▸ Objective
Copy every line of the entries below verbatim, leaving the pictures out of your answer.

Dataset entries
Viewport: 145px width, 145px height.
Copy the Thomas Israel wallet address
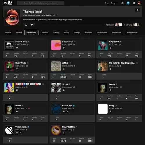pos(57,15)
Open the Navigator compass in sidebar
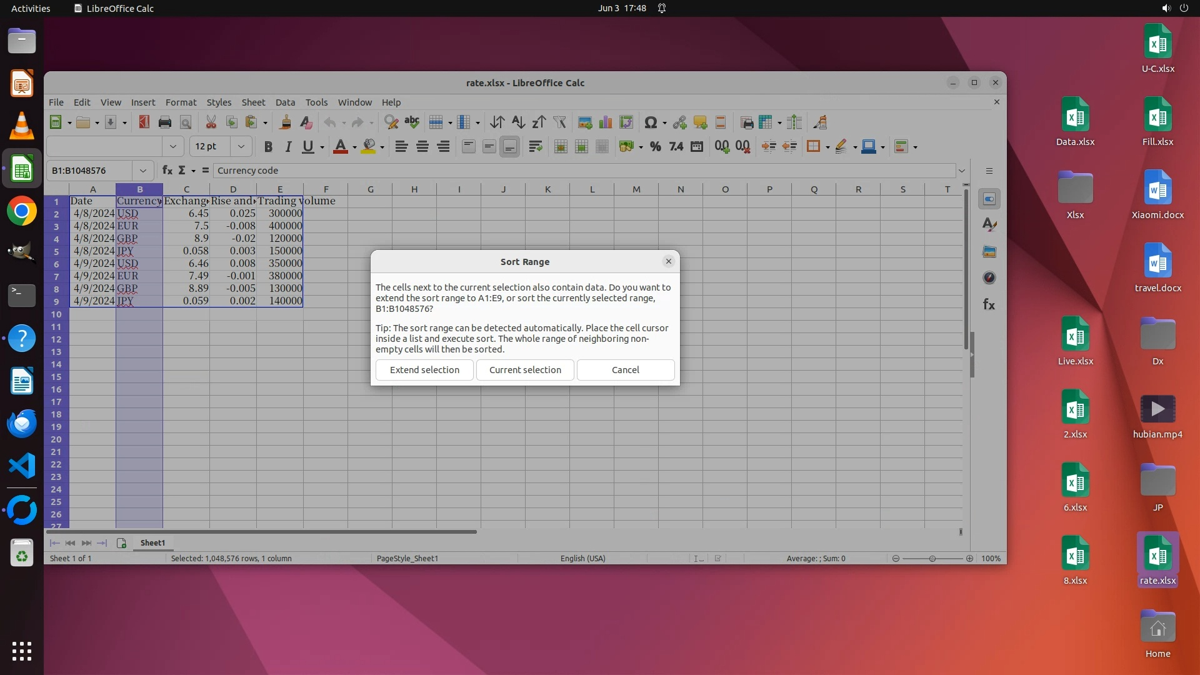1200x675 pixels. (989, 278)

▸ Answer
Viewport: 145px width, 145px height.
Copy the Thomas Israel wallet address
pos(57,15)
Open the Navigator compass in sidebar
1200x675 pixels. (989, 278)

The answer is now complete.